Vous avez indiqué que les trois secteurs prioritaires étaient le numérique, l'environnement et la santé. On se demande ce qui échappe à ces trois domaines, qui englobent quasiment tous les autres. L'immense avantage de cette audition est qu'elle va permettre à l'Office d'attirer l'attention de nos collègues parlementaires sur la nécessité de s'impliquer, à travers différentes commissions, pour appréhender la complexité de cette loi de programmation pluriannuelle de la recherche, qui ne saurait être traitée de façon aussi expéditive que l'a été la loi de programmation pluriannuelle de l'énergie, pour laquelle on n'a fait que survoler, avec des considérations politiques bienveillantes mais superficielles, la profondeur du sujet. Je considère donc votre audition comme un signal d'alarme.

Je ne suis, en outre, en demande d'éclaircissements. Il faudrait reprendre un certain nombre de points très sensibles. Par exemple, vous préconisez que la mise en œuvre de la politique de recherche s'effectue sous la responsabilité de l'université ayant contracté avec le centre hospitalier régional. Il faudra entrer dans le détail, car en tant que politiques votant des budgets, remerciés ou critiqués pour les sommes allouées et les impôts prélevés, nous avons du mal à accepter l'idée que les décisions nous soient complètement extérieures, en particulier lorsqu'interviennent des financements locaux. Ce sujet s'annonce donc extrêmement délicat.

De la même façon, le HCÉRES est une structure utile, mais il faut bien comprendre que le politique est toujours, vis-à-vis d'une autorité indépendante, dans une situation de malaise, car il se fait en général prendre à partie à propos des décisions de celle-ci, alors qu'il n'y est strictement pour rien. C'est l'un des problèmes de la démocratie : de nombreux secteurs, comme la concurrence ou les télécoms, sont fortement impactés par des décisions d'autorités indépendantes qui ne rendent de comptes qu'à elles-mêmes.

Ces deux exemples tendent à montrer qu'une loi de programmation est un acte politique. Le secteur auquel vous avez consacré votre vie et votre carrière, est extraordinairement difficile, car à la fois lié au quotidien de nos compatriotes, comme nous l'avons vu avec la pandémie, et au très long terme. Il est toujours très délicat de placer le curseur entre la durée des contrats, qui correspond à la durée des recherches, et la mobilité géographique, qui peut conduire à ne pas pouvoir poursuivre un travail.

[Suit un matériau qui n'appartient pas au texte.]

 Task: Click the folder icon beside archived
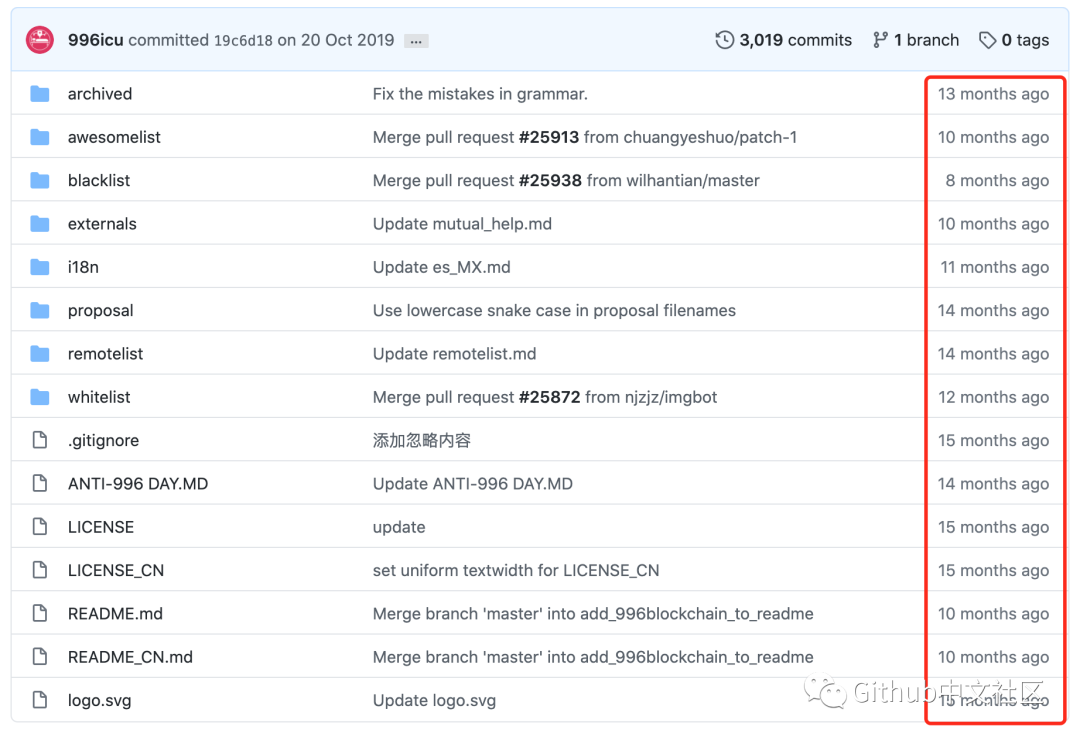[38, 93]
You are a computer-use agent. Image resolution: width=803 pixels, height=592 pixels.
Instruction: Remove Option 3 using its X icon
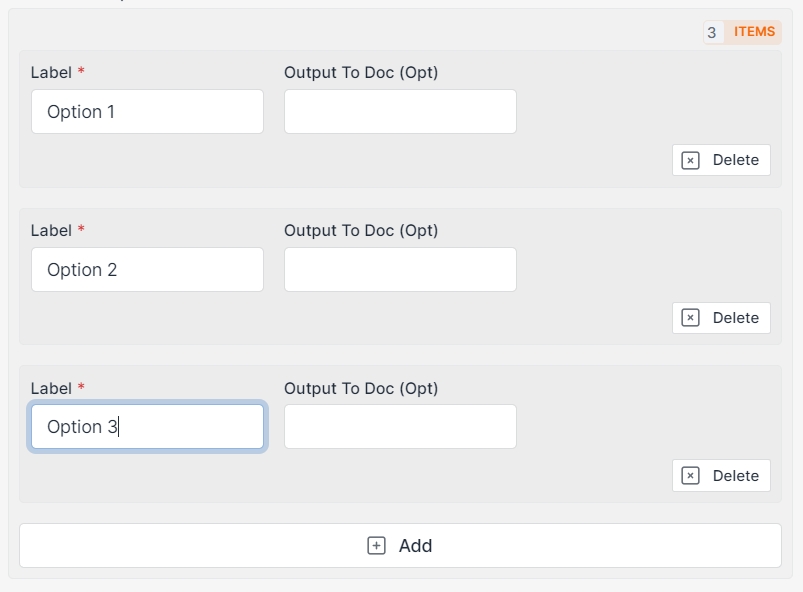tap(690, 476)
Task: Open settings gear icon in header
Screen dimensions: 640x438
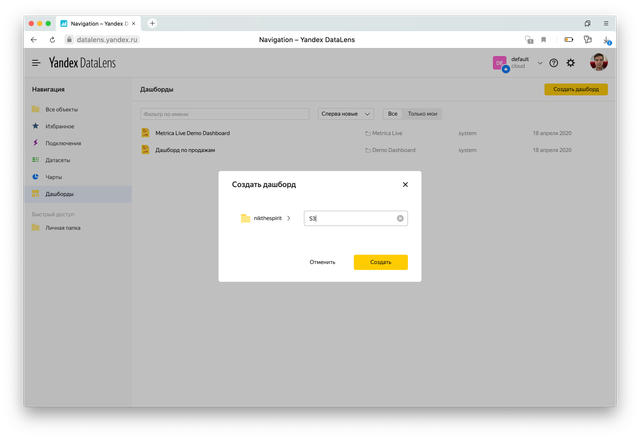Action: (x=571, y=63)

Il faut vraiment continuer à travailler sur les points politiques sensibles, depuis l'échelon national jusqu'aux arcanes de la vie locale. Nous devons nous retrouver pour que les parlementaires ne ratent aucun des rendez-vous fixés dans le cadre du débat sur la LPPR. Ce sera tout à votre honneur que de nous avoir enrichis et obligés à davantage de sérieux.